Jakarta, Aktual.com — Memasak atau membuat makanan merupakan aktivitas yang banyak dilakoni oleh para wanita sejak dahulu. Meski sekarang tidak sedikit para pria yang pandai memasak (jago memasak), namun dalam kehidupan rumah tangga, memasak tetap harus diperani oleh seorang wanita (atau istri).

Mungkin aktivitas ini terdengar sedikit mudah akan tetapi pada prakteknya tidaklah semudah itu. Karena terkadang seorang istri yang mengaku bisa masak pun suka dihampiri rasa tak percaya diri ketika masakannya harus dicicipi oleh mertuanya.

Latas apakah memasak hanya kita lakukan untuk hal tersebut?. Jangan salah karena sebenarnya dari memasak Anda bisa membuat sebuah ladang pahala. Akan tetapi bagaimana caranya membuat kegiatan tersebut menjadi sebuah ‘ladang pahala’ bagi seorang istri?. Berikut pejelasan dari Ustadzah Nurhasanah kepada Aktual.com, Senin (11/04), di Jakarta.

“Seorang istri yang pintar memasak akan membuat suaminya betah di rumah dan enggan membeli makanan di luar. Masakan yang enak bisa menjadi salah satu ‘perekat’ cinta seorang suami kepada sang istri, dan memasak serta menyiapkan makanan untuk menyenangkan suami bisa menjadi ladang pahala, jika hal itu diniatkan untuk ibadah kepada Allah SWT,” tutur Ustadzah Nurhasanah.
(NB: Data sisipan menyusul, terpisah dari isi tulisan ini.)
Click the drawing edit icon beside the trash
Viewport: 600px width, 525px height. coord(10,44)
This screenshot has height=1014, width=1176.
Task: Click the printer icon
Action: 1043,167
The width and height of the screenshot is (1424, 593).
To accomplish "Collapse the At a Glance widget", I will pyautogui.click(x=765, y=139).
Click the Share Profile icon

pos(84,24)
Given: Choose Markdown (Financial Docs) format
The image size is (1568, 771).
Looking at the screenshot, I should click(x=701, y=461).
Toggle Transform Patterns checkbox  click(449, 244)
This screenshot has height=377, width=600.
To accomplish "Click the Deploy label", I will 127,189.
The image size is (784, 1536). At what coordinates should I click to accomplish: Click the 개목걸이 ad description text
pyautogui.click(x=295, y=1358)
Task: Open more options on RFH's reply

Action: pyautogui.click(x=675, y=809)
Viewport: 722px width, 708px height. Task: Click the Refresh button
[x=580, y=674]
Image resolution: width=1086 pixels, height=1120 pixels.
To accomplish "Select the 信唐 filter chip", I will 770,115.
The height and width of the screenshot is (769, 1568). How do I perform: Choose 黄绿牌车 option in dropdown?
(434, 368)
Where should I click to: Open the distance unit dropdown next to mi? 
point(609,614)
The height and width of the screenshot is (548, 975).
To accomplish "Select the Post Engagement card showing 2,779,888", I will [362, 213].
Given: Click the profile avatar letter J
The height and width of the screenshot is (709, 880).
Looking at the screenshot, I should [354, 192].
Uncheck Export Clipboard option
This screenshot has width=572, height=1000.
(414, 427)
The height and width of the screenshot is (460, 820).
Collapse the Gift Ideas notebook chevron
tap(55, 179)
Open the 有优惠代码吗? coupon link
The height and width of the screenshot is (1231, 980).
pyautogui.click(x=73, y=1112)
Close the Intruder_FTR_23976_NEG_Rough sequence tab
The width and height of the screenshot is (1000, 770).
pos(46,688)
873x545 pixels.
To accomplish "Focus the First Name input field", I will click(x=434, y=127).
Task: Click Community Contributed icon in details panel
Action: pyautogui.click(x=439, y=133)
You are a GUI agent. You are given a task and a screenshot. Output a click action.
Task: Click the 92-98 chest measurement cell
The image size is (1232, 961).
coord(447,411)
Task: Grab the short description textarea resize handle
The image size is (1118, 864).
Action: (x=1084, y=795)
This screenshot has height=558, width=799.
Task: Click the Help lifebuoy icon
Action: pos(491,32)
“Memasak dan meyiapkan makanan untuk suami adalah ladang pahala bagi seorang istri. Oleh karena itu, sudah menjadi keharusan bagi seorang istri untuk menyiapkan makanan bagi suami dan keluarganya sebaik mungkin. Tentu saja pekerjaan memasak tidak hanya sekedar kegiatan meramu bumbu dan bahan makanan hingga tercipta masakan lezat yang siap santap. Namun memasak juga bisa menjadi media seorang istri untuk memikirkan dan mensyukuri semua nikmat yang telah diberikan Allah SWT kepadanya. Jika kita cermati, semua makanan yang kita makan adalah rezeki yang telah ditentukan Allah SWT untuk kita. Karunia ini terlimpah dengan begitu mudah kepada kita setelah melalui proses campur tangan banyak orang,” jelasnya lagi.

Ustadzah Nurhasanah menganjurkan, umat Muslim harus memperhatikan sayur-sayuran yang diasupnya. Anda akan mendapati bahwa di sana ada orang-orang yang menanamnya, ada yang mengumpulkan panennya, ada penjualnya, serta masih banyak lagi manusia yang berperan serta di dalamnya.

Mereka dijadikan Allah SWT untuk melayani kita dan anggota keluarga kita. Padahal pada hakikatnya, Allah-lah yang menanam dan menghidupkan sayuran tersebut, Allah SWT berfirman,

أَفَرَأَيْتُمْ مَا تَحْرُثُونَ

أَأَنْتُمْ تَزْرَعُونَهُ أَمْ نَحْنُ الزَّارِعُونَ

Artinya, “Maka terangkanlah kepadaku tentang yang kamu tanam. Kamukah yang menumbuhkannya atau Kamikah yang menumbuhkannya?”(Al-Waqi’ah : 63-64).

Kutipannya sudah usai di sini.